**TASK TO CARRY OUT**
Return all of the entries below exactly as they are given.

**Stored data entries**
—————
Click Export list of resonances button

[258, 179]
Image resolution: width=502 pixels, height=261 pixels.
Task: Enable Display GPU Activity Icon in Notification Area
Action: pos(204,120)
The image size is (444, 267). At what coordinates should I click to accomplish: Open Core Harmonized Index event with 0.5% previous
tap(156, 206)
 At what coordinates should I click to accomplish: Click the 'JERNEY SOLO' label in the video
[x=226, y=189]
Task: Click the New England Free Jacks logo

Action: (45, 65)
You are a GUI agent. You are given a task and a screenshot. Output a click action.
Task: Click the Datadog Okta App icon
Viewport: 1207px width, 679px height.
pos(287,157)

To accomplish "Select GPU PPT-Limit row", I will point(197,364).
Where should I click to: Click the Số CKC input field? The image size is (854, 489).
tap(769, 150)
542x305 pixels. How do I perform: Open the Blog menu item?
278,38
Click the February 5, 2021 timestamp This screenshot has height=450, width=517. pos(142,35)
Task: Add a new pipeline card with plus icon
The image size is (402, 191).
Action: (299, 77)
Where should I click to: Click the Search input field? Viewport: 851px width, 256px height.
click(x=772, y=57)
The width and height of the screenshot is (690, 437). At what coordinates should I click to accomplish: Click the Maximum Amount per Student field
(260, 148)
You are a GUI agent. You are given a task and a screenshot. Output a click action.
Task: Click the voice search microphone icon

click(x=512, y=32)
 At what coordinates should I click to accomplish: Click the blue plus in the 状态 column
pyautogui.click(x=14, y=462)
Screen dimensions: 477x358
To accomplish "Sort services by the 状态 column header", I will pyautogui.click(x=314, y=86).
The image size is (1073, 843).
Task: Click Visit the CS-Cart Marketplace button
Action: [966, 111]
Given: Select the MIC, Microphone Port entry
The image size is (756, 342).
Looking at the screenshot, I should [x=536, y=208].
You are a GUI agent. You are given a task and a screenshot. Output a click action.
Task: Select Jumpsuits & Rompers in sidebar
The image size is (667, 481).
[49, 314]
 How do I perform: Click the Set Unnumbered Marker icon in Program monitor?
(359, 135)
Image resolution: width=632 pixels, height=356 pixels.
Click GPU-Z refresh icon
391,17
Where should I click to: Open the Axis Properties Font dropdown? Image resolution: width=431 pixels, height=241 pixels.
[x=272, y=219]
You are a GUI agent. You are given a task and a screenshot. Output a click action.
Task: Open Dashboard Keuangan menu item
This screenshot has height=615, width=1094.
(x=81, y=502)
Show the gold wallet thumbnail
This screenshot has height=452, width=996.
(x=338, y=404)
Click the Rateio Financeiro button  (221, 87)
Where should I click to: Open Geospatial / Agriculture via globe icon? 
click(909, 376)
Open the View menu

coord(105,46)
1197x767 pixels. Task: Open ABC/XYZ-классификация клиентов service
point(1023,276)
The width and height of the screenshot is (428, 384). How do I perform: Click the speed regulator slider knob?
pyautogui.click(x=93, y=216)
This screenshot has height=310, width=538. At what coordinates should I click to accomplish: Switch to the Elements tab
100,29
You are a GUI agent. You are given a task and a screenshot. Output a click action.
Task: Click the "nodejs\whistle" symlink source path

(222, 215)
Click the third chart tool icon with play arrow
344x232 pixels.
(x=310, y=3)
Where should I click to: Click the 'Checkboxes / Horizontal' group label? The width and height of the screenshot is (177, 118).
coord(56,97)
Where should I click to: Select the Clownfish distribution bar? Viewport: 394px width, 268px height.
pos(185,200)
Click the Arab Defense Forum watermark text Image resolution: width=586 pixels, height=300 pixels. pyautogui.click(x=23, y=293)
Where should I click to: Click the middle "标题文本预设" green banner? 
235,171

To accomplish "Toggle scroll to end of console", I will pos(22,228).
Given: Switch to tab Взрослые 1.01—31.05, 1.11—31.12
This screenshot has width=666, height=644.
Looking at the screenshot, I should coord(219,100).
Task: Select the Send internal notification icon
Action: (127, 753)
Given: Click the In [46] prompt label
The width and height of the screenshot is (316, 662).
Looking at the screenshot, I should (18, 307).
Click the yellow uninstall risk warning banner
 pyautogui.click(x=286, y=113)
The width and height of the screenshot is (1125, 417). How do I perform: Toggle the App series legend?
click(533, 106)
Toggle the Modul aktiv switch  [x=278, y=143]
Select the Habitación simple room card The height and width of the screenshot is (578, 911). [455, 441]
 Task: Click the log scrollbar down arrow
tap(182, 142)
—————
**SOLUTION**
Click Export list of resonances button

[258, 179]
Image resolution: width=502 pixels, height=261 pixels.
Task: Enable Display GPU Activity Icon in Notification Area
Action: pos(204,120)
The image size is (444, 267). At what coordinates should I click to accomplish: Open Core Harmonized Index event with 0.5% previous
tap(156, 206)
 At what coordinates should I click to accomplish: Click the 'JERNEY SOLO' label in the video
[x=226, y=189]
Task: Click the New England Free Jacks logo

Action: (45, 65)
You are a GUI agent. You are given a task and a screenshot. Output a click action.
Task: Click the Datadog Okta App icon
Viewport: 1207px width, 679px height.
pos(287,157)

To accomplish "Select GPU PPT-Limit row", I will point(197,364).
Where should I click to: Click the Số CKC input field? The image size is (854, 489).
tap(769, 150)
542x305 pixels. How do I perform: Open the Blog menu item?
278,38
Click the February 5, 2021 timestamp This screenshot has height=450, width=517. pos(142,35)
Task: Add a new pipeline card with plus icon
The image size is (402, 191).
Action: (299, 77)
Where should I click to: Click the Search input field? Viewport: 851px width, 256px height.
click(x=772, y=57)
The width and height of the screenshot is (690, 437). At what coordinates should I click to accomplish: Click the Maximum Amount per Student field
(260, 148)
You are a GUI agent. You are given a task and a screenshot. Output a click action.
Task: Click the voice search microphone icon

click(x=512, y=32)
 At what coordinates should I click to accomplish: Click the blue plus in the 状态 column
pyautogui.click(x=14, y=462)
Screen dimensions: 477x358
To accomplish "Sort services by the 状态 column header", I will pyautogui.click(x=314, y=86).
The image size is (1073, 843).
Task: Click Visit the CS-Cart Marketplace button
Action: [966, 111]
Given: Select the MIC, Microphone Port entry
The image size is (756, 342).
Looking at the screenshot, I should [x=536, y=208].
You are a GUI agent. You are given a task and a screenshot. Output a click action.
Task: Select Jumpsuits & Rompers in sidebar
The image size is (667, 481).
[49, 314]
 How do I perform: Click the Set Unnumbered Marker icon in Program monitor?
(359, 135)
Image resolution: width=632 pixels, height=356 pixels.
Click GPU-Z refresh icon
391,17
Where should I click to: Open the Axis Properties Font dropdown? Image resolution: width=431 pixels, height=241 pixels.
[x=272, y=219]
You are a GUI agent. You are given a task and a screenshot. Output a click action.
Task: Open Dashboard Keuangan menu item
This screenshot has height=615, width=1094.
(x=81, y=502)
Show the gold wallet thumbnail
This screenshot has height=452, width=996.
(x=338, y=404)
Click the Rateio Financeiro button  (221, 87)
Where should I click to: Open Geospatial / Agriculture via globe icon? 
click(909, 376)
Open the View menu

coord(105,46)
1197x767 pixels. Task: Open ABC/XYZ-классификация клиентов service
point(1023,276)
The width and height of the screenshot is (428, 384). How do I perform: Click the speed regulator slider knob?
pyautogui.click(x=93, y=216)
This screenshot has height=310, width=538. At what coordinates should I click to accomplish: Switch to the Elements tab
100,29
You are a GUI agent. You are given a task and a screenshot. Output a click action.
Task: Click the "nodejs\whistle" symlink source path

(222, 215)
Click the third chart tool icon with play arrow
344x232 pixels.
(x=310, y=3)
Where should I click to: Click the 'Checkboxes / Horizontal' group label? The width and height of the screenshot is (177, 118).
coord(56,97)
Where should I click to: Select the Clownfish distribution bar? Viewport: 394px width, 268px height.
pos(185,200)
Click the Arab Defense Forum watermark text Image resolution: width=586 pixels, height=300 pixels. pyautogui.click(x=23, y=293)
Where should I click to: Click the middle "标题文本预设" green banner? 
235,171

To accomplish "Toggle scroll to end of console", I will pos(22,228).
Given: Switch to tab Взрослые 1.01—31.05, 1.11—31.12
This screenshot has width=666, height=644.
Looking at the screenshot, I should coord(219,100).
Task: Select the Send internal notification icon
Action: (127, 753)
Given: Click the In [46] prompt label
The width and height of the screenshot is (316, 662).
Looking at the screenshot, I should (18, 307).
Click the yellow uninstall risk warning banner
 pyautogui.click(x=286, y=113)
The width and height of the screenshot is (1125, 417). How do I perform: Toggle the App series legend?
click(533, 106)
Toggle the Modul aktiv switch  [x=278, y=143]
Select the Habitación simple room card The height and width of the screenshot is (578, 911). [455, 441]
 Task: Click the log scrollbar down arrow
tap(182, 142)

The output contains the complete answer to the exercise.